Las profesionales tenemos el deber ético de tener en cuenta siempre el interés superior del menor, algo que no se está teniendo en cuenta en muchas de las sentencias que se dictan cuando se dan situaciones de maltrato. Entendemos que si un niño o niña tiene miedo hay que suspender la visita, escucharles y valorar psicológicamente a este menor. Cuando se dan estas situaciones a los niños y niñas no se les está poniendo como titulares de derechos sino como sujetos de decisiones adultas.

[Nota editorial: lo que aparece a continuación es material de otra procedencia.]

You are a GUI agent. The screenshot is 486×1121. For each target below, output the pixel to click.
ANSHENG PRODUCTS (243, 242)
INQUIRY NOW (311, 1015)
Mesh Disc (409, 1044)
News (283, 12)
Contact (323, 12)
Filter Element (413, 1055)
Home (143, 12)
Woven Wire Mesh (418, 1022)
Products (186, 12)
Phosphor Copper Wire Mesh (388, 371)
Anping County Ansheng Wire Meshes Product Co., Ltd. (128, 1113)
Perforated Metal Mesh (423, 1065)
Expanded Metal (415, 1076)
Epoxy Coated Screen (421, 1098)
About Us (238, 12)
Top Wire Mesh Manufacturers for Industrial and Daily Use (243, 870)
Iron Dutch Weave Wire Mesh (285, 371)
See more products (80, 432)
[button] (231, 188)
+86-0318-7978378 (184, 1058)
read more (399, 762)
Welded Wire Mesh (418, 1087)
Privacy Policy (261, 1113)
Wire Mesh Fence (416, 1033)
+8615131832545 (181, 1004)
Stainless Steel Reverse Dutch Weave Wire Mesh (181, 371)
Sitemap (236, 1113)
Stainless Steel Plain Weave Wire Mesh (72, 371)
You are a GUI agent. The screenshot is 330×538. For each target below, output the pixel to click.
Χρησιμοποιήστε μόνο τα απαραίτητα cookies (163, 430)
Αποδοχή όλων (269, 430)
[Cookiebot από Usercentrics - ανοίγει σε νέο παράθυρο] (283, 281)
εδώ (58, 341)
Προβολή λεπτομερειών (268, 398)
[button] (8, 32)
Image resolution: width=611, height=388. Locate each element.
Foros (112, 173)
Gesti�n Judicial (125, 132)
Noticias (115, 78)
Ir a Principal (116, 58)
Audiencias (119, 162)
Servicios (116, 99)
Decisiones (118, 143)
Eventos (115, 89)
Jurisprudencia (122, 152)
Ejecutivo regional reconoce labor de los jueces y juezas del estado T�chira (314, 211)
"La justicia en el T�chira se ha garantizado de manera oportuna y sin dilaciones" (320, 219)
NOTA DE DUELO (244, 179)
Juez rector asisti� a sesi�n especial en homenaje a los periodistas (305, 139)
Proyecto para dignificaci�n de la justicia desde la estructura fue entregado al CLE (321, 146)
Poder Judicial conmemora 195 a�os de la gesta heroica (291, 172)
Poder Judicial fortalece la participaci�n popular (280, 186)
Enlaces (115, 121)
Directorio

Los y las profesionales nos amparamos en el marco normativo para poder proteger a estos menores.

Por lo tanto, criminalizar a las profesionales que han tratado de visibilizar esta desprotección es vulnerar no sólo los derechos de los niños y las niñas, sino también el de las personas que, como defensoras de Derechos Humanos, se dejan la piel diariamente en el duro trabajo de acompañar en estos procesos a las mujeres y a sus hijos e hijas.

*Mercedes Moraleda, psicóloga y trabajadora de la red de atención a víctimas de violencia. Experta en menores.

**Álida Fombona, psicóloga y trabajadora de la red de atención a víctimas de violencia. Experta en mujeres víctimas.

***Carolina Pulido, socióloga y educadora social. Ha trabajado en la red de atención a víctimas de violencia. Experta en intervención en trabajo de relación maternofilial con madres víctimas.